Reproduce, exactly as they appear, the line containing "Click the orange warning triangle icon" and every line after it, ending with the last line of the records.

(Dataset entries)
....................

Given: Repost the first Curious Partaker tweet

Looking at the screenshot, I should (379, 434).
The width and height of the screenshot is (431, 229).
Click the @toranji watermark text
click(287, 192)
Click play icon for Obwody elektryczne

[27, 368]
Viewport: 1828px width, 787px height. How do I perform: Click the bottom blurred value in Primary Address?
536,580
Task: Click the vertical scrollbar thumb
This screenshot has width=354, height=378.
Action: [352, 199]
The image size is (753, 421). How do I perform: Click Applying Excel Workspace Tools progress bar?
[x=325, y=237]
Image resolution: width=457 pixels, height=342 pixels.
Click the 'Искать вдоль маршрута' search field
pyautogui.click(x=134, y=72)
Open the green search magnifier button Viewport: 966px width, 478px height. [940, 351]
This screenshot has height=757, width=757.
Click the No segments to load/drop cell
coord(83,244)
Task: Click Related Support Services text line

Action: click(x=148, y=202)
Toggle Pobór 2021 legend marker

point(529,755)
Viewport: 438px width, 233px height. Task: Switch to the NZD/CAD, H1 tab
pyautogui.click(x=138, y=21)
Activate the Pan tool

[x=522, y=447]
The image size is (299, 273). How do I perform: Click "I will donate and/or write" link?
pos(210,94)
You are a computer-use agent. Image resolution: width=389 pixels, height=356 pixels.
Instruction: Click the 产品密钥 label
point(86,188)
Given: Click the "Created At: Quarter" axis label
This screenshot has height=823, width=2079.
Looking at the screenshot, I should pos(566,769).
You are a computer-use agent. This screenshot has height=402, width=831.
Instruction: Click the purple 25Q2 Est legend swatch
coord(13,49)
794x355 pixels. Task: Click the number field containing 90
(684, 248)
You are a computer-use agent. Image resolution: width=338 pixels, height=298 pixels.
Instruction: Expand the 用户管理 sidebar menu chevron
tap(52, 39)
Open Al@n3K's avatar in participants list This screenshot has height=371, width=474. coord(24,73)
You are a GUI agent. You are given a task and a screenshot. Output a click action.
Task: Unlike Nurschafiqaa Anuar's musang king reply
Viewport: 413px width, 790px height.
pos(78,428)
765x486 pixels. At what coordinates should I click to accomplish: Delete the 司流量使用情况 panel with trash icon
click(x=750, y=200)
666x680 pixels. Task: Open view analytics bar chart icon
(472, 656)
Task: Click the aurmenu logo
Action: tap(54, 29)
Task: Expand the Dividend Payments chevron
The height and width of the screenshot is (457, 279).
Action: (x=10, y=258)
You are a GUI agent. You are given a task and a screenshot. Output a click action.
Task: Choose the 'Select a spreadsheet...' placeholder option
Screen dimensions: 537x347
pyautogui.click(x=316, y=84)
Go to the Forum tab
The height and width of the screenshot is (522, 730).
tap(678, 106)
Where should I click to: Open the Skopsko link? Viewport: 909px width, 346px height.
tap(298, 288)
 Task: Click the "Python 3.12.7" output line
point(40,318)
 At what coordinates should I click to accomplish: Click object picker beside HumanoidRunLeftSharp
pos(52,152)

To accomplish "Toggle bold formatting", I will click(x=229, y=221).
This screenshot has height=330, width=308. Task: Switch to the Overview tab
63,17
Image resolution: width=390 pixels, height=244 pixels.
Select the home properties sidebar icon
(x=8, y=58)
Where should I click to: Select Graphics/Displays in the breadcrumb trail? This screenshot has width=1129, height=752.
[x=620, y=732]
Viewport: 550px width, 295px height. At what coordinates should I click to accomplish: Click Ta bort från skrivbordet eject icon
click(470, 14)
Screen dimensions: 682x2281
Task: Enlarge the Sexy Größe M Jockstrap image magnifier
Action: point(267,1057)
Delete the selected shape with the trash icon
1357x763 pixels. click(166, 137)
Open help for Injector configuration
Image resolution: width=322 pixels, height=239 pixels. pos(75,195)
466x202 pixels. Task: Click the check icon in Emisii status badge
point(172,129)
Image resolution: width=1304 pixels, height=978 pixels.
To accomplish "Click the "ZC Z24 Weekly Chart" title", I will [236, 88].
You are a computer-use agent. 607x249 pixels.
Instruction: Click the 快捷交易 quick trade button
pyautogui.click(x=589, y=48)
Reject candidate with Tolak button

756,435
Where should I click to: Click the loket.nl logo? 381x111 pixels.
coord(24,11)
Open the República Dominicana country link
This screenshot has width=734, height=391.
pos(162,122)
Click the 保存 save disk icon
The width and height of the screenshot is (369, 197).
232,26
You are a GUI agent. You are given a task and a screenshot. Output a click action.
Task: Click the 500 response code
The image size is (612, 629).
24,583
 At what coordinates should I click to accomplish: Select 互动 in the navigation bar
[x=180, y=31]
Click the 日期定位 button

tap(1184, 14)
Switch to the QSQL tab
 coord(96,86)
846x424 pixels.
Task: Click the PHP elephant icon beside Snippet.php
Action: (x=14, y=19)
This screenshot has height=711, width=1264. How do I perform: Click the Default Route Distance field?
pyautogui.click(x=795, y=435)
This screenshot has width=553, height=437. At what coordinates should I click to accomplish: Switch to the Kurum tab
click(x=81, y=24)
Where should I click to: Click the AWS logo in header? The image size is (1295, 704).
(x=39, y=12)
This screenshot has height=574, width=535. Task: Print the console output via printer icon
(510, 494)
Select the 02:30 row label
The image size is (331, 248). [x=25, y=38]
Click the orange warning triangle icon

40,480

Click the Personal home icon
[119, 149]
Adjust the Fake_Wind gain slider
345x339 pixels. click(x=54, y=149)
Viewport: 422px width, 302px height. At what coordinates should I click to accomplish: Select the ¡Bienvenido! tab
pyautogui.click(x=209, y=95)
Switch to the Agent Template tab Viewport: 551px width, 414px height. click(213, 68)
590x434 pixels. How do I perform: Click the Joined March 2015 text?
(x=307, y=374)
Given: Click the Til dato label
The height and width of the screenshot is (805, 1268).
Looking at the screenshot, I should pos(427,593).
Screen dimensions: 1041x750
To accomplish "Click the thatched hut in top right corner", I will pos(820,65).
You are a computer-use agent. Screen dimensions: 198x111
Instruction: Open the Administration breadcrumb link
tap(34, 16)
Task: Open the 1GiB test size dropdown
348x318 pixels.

....................

[Answer below]:
Click the orange warning triangle icon

40,480

Click the Personal home icon
[119, 149]
Adjust the Fake_Wind gain slider
345x339 pixels. click(x=54, y=149)
Viewport: 422px width, 302px height. At what coordinates should I click to accomplish: Select the ¡Bienvenido! tab
pyautogui.click(x=209, y=95)
Switch to the Agent Template tab Viewport: 551px width, 414px height. click(213, 68)
590x434 pixels. How do I perform: Click the Joined March 2015 text?
(x=307, y=374)
Given: Click the Til dato label
The height and width of the screenshot is (805, 1268).
Looking at the screenshot, I should pos(427,593).
Screen dimensions: 1041x750
To accomplish "Click the thatched hut in top right corner", I will pos(820,65).
You are a computer-use agent. Screen dimensions: 198x111
Instruction: Open the Administration breadcrumb link
tap(34, 16)
Task: Open the 1GiB test size dropdown
348x318 pixels.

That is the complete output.